Which of the following must an auditor establish in order to demonstrate that fraud has occurred?
A. Monetary damage to the victim.
B. The suspect's intent.
C. Existence of an internal control deficiency.
D. Evidence of collusion.
Which of the following is not relevant when developing recommendations for inclusion in audit reports?
A. Feasibility.
B. Cost of implementation.
C. Underlying causes.
D. Timing of follow-up.
As a result of a recent discovery of false information on employment applications, an internal auditor has reviewed hiring procedures. Which of the following represents a weakness in the control system?
I. Applicants are not required to have their signed applications legally authenticated.

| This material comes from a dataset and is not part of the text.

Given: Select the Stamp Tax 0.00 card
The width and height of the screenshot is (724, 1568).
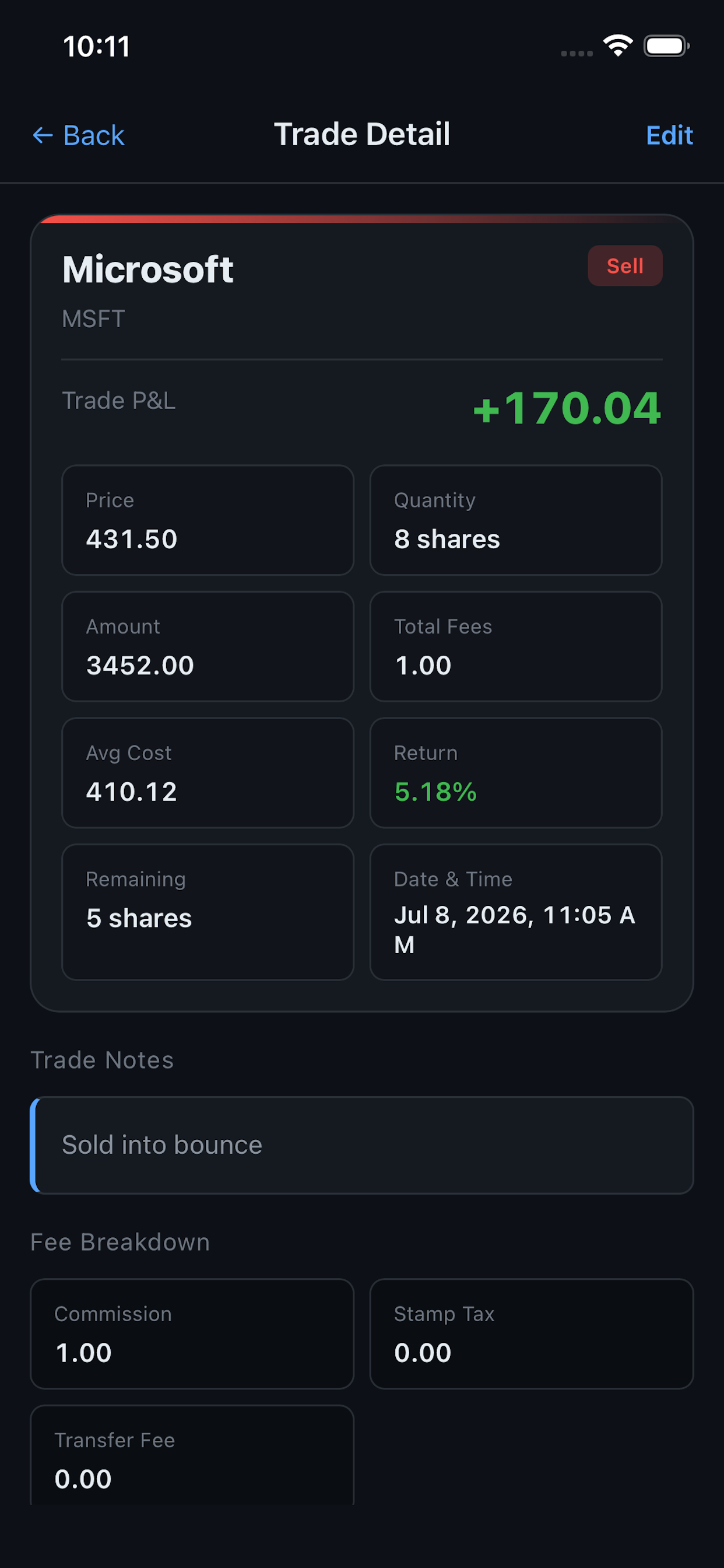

II. Applicants' educational information is not validated with the educational institution before employment is offered.
III.
Information related to applicants' long-term work history is not validated before employment is offered.
A.
III only
B.
I and II only
C.
II and III only
D.
I, II, and III
Recommendations should be included in the audit report in order to:
A. Provide management with options for addressing audit findings.
B. Ensure that audit findings are resolved in the manner suggested by the auditor.
C. Minimize the amount of time required to correct audit findings.
D. Ensure that audit findings are addressed by management.
Which of the following represents appropriate evidence of supervisory review of engagement workpapers?
I. A supervisor's initials on each workpaper.
II. An engagement workpaper review checklist.
III. A memorandum specifying the nature, extent, and results of the supervisory review of workpapers.
IV.
Performance appraisals that assess the quality of workpapers prepared by auditors.
A.
II and IV only
B.
I, II, and III only
C.
I, III, and IV only
D.
I, II, III, and IV.
When conducting audit follow-up of a finding related to cash management routines, an internal auditor would expect to find that all of the following changes have occurred except:
A. The steps being taken are resolving the condition disclosed by the finding.
B. Inherent risk has been eliminated as a result of resolution of the condition.
C. Controls have been implemented to deter or detect a recurrence of the finding.
D. Benefits have accrued to the entity as a result of resolving the condition.
An internal auditor found that the cost of some material installed on capital projects had been transferred to the inventory account because the capital budget had been exceeded. Which of the following would be an appropriate technique for the auditor to use to determine the extent of the problem?
A. Identify variances between amounts capitalized each month and the capital budget.
B. Analyze a sample of capital transactions each quarter to detect instances in which installed material was transferred to inventory.
C. Review all journal entries that transferred costs from capital to inventory accounts.
D. Compare inventory receipts with debits to the inventory account and investigate discrepancies.
An audit identified a number of weaknesses in the configuration of a critical client/server system. Although some of the weaknesses were corrected prior to the issuance of the audit report, correction of the rest will require between six and 18 months for completion. Consequently, management has developed a detailed action plan, with anticipated completion dates, for addressing the weaknesses. Which of the following is the most appropriate course of action for the chief audit executive to take?
A. Assess the adequacy of the action plan and monitor key dates and deliverables.
B. Schedule a follow-up audit engagement to assess the status of corrective action.
C. Reassign information systems auditors to assist the information technology department in correcting the weaknesses.
D. Evaluate statistics related to unplanned system outages, unauthorized access attempts, and denials of service to assess the effectiveness of corrections.
The scope of a business process review primarily involves:
A. Appraising the environment and comparing against established criteria.
B. Assessing the organization's system of internal controls.
C. Reviewing routine financial information and assessing the appropriateness of various accounting treatments.
D. Evaluating organizational and departmental structures, including assessments of transaction flows.
A performance audit engagement typically involves:
A. Review of financial statement information, including the appropriateness of various accounting treatments.
B. Tests of compliance with policies, procedures, laws, and regulations.
C. Appraisal of the environment and comparison against established criteria.
D. Evaluation of organizational and departmental structures, including assessments of process flows.